By: Stephanie Carroll
Emeline Dorr has a problem. A loveless marriage, inability to be accepted in society, and now her home is starting to turn against her. After her father passed away, and her mother squandered whatever money was left on his funeral, Emeline had no choice but to marry into money in order to keep her family from ruin. But actions always bring consequences. A marriage based on circumstance brings unseen challenges that threaten the very fabric of her sanity. Is it possible that a well bred woman at the turn of the 20th century can find her place in society, a lasting love, and a purpose in life - all at the same time?
This is a very different book from ones that I have reviewed before. A White Room is a historical fiction novel set in 1901 and, though far outside my particular tastes, Carroll pulled it off quite well. There were plenty of times that I found myself connecting with the main character and feeling with her. If all Historical Fiction novels were like this one, I would read more Historical Fiction.
The writing is far from amateur and, being that this is Carroll's first foray into writing a full fledged novel, that is incredibly refreshing. I have, unfortunately, been witness to established, published writers penning novels that a sixth-grader could improve upon. This offering is vastly different. Carroll's writing style draws the reader into the story. Though a first-person narrative (I don't care for first-person), I found the plot to be well thought out and executed.

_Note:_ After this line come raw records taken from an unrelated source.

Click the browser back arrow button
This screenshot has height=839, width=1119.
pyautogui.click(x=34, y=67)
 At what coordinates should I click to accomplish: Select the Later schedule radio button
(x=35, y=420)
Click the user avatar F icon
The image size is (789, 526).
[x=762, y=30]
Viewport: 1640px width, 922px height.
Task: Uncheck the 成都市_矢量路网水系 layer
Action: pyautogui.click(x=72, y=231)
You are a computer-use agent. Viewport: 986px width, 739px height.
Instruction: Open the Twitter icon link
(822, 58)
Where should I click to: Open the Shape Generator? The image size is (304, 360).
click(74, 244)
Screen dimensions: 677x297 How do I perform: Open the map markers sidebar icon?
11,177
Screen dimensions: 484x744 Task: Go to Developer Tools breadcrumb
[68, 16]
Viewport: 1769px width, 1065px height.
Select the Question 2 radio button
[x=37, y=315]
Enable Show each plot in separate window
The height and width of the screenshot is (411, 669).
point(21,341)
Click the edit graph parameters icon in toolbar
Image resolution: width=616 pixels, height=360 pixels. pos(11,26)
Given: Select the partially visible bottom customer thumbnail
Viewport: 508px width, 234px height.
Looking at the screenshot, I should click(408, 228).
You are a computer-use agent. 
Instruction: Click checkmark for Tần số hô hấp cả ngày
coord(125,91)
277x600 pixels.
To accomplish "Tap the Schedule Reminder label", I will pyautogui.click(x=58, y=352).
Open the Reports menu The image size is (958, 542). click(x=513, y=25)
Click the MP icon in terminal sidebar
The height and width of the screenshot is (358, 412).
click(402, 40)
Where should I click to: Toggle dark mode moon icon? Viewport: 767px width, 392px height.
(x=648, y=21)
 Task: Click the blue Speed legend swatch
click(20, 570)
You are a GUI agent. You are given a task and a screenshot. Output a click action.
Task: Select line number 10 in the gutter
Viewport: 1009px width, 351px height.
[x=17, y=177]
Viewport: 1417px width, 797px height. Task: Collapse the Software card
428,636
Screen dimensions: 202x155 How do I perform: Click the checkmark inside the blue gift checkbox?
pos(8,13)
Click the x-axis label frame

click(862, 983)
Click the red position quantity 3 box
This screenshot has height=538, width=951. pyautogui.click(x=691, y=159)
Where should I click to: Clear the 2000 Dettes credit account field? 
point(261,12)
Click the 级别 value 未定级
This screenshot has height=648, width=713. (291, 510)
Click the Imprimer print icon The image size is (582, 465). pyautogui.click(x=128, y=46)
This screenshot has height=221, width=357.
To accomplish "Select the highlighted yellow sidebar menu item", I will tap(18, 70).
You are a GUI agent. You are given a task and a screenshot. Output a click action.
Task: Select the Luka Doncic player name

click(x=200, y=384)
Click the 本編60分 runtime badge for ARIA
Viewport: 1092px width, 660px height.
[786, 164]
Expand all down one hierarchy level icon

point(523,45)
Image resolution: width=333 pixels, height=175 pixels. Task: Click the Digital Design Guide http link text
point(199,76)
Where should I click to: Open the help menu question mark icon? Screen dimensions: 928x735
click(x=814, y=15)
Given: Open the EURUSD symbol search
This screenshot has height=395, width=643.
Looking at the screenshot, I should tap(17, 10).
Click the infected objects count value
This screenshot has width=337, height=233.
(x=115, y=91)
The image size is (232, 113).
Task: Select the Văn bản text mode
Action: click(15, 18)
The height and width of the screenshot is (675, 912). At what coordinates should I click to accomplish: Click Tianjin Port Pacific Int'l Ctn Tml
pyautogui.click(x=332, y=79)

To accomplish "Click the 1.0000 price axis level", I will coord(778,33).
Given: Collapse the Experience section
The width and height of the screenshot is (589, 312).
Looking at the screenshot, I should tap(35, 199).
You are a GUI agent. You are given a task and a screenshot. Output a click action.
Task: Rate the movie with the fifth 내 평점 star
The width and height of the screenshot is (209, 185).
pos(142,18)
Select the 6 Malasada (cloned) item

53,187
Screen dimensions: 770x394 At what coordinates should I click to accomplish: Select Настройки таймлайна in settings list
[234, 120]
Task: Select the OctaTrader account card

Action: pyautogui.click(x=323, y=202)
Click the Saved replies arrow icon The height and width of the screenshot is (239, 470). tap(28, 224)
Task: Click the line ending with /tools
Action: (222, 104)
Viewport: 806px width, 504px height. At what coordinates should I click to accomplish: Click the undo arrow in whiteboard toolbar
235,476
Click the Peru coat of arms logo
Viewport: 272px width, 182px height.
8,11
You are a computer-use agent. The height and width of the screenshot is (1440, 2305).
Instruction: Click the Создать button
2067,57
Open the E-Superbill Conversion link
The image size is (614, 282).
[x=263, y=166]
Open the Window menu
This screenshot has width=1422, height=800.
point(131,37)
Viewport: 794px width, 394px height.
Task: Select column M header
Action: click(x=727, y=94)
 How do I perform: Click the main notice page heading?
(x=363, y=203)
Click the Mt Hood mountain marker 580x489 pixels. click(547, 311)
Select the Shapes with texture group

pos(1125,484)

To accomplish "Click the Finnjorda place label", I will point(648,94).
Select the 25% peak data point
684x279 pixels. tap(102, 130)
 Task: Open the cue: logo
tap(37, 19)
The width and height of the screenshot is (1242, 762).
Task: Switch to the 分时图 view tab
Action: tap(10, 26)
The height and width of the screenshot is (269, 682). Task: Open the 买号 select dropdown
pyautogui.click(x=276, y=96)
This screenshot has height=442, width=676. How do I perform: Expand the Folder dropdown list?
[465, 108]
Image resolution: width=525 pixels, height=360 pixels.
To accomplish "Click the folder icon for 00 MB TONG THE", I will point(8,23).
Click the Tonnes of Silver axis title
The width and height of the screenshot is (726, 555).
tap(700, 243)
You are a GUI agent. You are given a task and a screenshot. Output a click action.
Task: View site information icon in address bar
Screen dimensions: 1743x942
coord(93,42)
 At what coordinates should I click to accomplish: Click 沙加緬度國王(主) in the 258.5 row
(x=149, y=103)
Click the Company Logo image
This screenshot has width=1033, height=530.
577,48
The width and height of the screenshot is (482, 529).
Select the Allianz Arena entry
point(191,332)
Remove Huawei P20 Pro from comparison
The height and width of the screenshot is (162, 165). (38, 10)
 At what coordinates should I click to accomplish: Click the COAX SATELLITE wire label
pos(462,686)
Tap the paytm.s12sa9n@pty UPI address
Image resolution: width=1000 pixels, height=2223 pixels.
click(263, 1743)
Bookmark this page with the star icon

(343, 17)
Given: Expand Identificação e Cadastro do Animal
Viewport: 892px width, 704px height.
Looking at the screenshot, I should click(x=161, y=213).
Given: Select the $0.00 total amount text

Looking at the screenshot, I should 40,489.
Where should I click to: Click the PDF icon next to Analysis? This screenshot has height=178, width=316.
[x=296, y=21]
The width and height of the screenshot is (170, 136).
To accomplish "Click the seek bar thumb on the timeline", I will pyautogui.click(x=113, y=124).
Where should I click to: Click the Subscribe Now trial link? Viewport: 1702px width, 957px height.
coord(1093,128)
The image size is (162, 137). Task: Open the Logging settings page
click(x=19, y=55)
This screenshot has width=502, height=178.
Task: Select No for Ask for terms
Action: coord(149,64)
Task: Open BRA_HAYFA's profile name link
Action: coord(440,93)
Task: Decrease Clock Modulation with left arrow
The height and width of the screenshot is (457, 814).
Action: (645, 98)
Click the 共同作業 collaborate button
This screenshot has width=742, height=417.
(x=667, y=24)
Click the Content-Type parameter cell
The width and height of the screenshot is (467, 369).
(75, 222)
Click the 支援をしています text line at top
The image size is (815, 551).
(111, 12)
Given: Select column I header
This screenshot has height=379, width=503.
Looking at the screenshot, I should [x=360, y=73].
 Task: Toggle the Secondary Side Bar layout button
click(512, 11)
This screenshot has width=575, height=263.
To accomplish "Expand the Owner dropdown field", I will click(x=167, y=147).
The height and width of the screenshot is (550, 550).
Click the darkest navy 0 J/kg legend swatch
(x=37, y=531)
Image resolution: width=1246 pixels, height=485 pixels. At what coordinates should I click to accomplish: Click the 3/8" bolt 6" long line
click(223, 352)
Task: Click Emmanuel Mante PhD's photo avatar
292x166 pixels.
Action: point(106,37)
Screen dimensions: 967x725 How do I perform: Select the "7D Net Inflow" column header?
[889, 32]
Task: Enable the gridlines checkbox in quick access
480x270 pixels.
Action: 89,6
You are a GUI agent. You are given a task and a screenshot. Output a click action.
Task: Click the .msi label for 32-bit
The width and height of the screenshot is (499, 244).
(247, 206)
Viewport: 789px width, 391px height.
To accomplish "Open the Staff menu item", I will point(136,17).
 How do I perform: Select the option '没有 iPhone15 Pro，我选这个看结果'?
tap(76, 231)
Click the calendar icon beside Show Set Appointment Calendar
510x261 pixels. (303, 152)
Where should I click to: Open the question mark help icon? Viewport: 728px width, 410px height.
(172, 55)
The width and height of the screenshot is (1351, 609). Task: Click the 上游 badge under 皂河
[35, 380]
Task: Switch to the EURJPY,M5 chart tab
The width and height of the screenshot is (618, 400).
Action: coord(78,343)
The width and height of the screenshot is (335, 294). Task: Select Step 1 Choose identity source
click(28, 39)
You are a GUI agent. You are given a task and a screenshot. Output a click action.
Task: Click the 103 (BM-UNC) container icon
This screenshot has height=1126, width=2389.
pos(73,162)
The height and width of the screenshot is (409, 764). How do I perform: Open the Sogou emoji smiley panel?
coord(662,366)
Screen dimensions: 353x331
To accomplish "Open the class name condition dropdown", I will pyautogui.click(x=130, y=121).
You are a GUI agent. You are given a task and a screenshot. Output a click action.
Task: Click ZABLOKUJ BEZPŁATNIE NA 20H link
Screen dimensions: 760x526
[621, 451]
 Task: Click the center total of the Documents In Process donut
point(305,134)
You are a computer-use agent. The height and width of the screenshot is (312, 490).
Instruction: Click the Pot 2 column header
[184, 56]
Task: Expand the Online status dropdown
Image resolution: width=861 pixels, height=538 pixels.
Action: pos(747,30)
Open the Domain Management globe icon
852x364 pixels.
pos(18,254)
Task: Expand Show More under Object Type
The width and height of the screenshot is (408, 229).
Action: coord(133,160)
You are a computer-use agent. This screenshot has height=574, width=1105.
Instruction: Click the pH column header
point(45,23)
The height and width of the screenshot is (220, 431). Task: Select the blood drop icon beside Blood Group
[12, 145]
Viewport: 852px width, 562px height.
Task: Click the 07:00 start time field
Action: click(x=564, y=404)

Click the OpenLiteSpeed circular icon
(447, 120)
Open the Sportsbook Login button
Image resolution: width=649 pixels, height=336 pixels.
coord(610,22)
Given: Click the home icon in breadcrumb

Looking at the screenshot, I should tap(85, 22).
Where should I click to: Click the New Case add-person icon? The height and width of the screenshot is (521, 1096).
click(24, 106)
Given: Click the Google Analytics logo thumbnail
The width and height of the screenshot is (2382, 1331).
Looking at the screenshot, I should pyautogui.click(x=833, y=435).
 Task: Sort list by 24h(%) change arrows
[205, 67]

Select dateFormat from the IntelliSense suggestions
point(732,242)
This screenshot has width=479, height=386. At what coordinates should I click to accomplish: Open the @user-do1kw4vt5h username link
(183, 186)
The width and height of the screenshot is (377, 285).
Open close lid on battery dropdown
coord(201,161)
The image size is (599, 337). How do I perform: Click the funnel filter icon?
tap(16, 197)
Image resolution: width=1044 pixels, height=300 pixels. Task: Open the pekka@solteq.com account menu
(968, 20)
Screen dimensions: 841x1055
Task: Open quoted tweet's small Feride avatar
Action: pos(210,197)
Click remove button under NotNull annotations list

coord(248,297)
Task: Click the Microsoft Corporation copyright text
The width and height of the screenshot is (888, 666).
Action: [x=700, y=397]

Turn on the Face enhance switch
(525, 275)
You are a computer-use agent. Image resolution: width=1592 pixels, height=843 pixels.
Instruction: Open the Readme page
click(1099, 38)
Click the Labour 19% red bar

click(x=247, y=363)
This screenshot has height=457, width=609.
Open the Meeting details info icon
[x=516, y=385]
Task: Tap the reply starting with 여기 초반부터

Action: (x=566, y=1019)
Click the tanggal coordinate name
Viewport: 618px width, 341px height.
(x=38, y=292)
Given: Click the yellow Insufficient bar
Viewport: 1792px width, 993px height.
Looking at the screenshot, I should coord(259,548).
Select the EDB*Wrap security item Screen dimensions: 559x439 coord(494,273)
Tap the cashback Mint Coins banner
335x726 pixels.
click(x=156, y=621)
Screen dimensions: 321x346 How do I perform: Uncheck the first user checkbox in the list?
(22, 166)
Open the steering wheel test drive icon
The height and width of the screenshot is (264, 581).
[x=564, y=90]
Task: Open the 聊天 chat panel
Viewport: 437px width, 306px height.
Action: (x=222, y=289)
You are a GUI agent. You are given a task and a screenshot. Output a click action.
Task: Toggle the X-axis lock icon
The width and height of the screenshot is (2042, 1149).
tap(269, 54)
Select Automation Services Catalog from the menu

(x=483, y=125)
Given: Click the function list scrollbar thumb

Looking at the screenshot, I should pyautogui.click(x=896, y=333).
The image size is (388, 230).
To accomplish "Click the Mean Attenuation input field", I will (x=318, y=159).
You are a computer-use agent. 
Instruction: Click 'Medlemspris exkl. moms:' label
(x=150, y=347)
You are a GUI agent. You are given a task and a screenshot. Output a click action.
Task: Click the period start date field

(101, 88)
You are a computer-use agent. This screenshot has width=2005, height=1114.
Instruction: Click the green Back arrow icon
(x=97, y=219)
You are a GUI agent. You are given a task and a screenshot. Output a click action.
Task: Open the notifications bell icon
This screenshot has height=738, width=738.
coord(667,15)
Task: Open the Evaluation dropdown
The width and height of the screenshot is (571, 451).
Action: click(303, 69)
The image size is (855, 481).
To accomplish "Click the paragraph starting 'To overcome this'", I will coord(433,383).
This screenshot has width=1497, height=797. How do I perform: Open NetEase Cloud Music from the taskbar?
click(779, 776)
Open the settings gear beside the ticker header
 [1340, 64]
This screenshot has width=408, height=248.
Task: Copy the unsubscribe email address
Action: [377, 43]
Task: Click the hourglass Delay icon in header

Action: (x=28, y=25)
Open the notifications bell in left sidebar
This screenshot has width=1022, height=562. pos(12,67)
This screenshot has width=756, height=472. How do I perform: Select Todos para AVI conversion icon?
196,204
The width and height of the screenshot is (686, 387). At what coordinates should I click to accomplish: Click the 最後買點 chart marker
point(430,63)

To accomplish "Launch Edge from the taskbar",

As for the story itself, it follows a young woman who has to marry for duty, not love. She finds herself trapped in a marriage of inconvenience, both for herself and (seemingly) those around her. Everything she touches to fall to pieces and she can't quite to figure out how to stop the spiral that is swallowing her whole.
I mentioned earlier that I don't care for historical fiction, but I found the story engaging and there were a few times I simply couldn't put my e-reader down.
I, for one, certainly hope that the challenges Carroll faces in getting recognition are overcome. A White Room is, by far, a quality read for anyone. Get. This. Book!